[DATASET]
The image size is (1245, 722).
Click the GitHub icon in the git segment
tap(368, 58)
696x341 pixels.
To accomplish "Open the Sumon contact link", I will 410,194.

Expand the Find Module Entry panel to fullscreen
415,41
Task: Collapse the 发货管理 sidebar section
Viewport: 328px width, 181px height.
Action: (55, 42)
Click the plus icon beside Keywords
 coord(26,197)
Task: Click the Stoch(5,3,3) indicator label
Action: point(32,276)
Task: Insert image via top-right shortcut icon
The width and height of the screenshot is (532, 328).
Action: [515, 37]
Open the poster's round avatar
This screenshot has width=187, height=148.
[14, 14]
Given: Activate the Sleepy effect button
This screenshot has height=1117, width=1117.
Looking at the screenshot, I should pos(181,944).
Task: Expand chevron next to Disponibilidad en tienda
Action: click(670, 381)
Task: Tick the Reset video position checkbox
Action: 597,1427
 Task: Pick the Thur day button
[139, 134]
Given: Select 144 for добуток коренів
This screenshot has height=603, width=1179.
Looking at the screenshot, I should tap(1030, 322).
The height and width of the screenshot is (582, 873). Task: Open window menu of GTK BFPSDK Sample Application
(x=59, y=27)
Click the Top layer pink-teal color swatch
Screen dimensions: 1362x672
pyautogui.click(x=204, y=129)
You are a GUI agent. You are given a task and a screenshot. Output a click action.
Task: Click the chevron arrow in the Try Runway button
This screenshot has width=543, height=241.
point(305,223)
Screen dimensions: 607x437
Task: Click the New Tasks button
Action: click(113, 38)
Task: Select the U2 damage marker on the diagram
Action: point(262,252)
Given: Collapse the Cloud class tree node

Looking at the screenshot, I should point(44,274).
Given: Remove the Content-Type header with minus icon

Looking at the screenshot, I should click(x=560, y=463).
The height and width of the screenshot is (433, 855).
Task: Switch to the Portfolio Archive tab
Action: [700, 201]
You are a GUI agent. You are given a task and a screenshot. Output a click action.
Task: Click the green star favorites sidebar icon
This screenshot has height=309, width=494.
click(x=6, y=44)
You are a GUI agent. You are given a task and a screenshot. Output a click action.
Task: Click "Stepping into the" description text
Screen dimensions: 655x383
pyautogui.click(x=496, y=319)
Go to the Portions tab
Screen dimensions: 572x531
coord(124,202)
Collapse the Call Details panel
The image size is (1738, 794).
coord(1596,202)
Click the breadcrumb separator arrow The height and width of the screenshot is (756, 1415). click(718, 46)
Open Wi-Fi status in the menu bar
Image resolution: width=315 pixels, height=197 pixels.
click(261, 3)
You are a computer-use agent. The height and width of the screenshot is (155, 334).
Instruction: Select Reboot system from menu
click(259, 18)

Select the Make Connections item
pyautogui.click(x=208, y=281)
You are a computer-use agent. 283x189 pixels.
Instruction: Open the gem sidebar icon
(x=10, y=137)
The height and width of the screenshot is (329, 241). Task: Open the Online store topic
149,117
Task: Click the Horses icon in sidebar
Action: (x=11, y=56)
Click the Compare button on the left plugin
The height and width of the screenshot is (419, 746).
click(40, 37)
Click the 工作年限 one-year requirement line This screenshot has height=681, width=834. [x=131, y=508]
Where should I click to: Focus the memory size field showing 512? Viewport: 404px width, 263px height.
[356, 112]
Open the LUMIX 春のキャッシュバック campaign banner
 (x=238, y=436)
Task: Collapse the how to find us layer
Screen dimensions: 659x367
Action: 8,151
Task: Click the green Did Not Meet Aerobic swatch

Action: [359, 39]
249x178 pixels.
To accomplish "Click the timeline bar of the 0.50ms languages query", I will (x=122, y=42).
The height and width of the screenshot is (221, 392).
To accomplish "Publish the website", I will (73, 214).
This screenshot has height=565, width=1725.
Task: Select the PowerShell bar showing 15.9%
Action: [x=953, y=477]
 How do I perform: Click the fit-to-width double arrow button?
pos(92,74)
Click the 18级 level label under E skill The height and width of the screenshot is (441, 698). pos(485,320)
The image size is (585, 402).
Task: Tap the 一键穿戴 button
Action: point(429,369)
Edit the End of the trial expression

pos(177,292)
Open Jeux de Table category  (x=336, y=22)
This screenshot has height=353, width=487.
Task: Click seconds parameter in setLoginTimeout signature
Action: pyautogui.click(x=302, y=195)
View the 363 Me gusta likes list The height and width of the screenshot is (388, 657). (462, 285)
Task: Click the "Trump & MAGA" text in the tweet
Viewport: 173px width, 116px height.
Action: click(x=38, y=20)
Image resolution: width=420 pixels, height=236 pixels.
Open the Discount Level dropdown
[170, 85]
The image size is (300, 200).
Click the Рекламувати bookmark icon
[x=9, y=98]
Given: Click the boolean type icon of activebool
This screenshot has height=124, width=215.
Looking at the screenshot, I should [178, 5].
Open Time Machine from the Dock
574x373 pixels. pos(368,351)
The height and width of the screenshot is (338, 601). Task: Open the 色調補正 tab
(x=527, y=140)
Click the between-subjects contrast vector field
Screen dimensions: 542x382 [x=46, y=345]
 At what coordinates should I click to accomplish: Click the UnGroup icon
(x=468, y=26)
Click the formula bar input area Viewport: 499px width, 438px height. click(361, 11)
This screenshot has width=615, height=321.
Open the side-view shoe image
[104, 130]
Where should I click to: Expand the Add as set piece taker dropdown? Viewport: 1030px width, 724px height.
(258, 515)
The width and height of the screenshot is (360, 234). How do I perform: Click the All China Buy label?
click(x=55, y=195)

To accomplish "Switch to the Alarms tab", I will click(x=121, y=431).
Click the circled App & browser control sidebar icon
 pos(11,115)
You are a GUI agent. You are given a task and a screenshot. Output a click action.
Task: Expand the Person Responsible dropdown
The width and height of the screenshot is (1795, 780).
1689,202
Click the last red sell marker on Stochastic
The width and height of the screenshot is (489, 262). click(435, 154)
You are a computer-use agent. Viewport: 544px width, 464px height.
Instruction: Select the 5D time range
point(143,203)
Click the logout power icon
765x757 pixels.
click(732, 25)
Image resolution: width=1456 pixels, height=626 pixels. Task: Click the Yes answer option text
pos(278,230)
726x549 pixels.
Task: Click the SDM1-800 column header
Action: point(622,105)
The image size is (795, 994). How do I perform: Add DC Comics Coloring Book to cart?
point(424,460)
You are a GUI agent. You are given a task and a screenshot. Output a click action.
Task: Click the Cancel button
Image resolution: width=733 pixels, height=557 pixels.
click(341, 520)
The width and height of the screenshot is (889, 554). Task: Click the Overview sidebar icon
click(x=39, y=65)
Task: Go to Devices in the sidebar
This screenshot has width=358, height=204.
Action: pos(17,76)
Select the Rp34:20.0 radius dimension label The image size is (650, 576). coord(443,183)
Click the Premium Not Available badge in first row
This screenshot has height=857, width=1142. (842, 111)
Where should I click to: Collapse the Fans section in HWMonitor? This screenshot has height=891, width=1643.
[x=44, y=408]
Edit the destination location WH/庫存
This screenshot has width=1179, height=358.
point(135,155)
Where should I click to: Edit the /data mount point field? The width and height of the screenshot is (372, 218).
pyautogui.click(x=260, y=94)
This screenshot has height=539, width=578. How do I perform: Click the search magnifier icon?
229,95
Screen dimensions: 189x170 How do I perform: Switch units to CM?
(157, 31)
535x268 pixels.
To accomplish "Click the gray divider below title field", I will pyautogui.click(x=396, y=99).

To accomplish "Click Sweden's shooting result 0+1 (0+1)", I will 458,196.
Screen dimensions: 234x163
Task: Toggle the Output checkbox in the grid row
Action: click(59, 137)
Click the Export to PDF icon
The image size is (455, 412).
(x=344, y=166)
[/DATASET]
▶ _ABOUT THIS EXERCISE_
Output all lines from the beginning of the data up to the line holding "Task: Insert image", that line included, exactly as written.

▶ _YOUR SOLUTION_
The image size is (1245, 722).
Click the GitHub icon in the git segment
tap(368, 58)
696x341 pixels.
To accomplish "Open the Sumon contact link", I will 410,194.

Expand the Find Module Entry panel to fullscreen
415,41
Task: Collapse the 发货管理 sidebar section
Viewport: 328px width, 181px height.
Action: (55, 42)
Click the plus icon beside Keywords
 coord(26,197)
Task: Click the Stoch(5,3,3) indicator label
Action: point(32,276)
Task: Insert image via top-right shortcut icon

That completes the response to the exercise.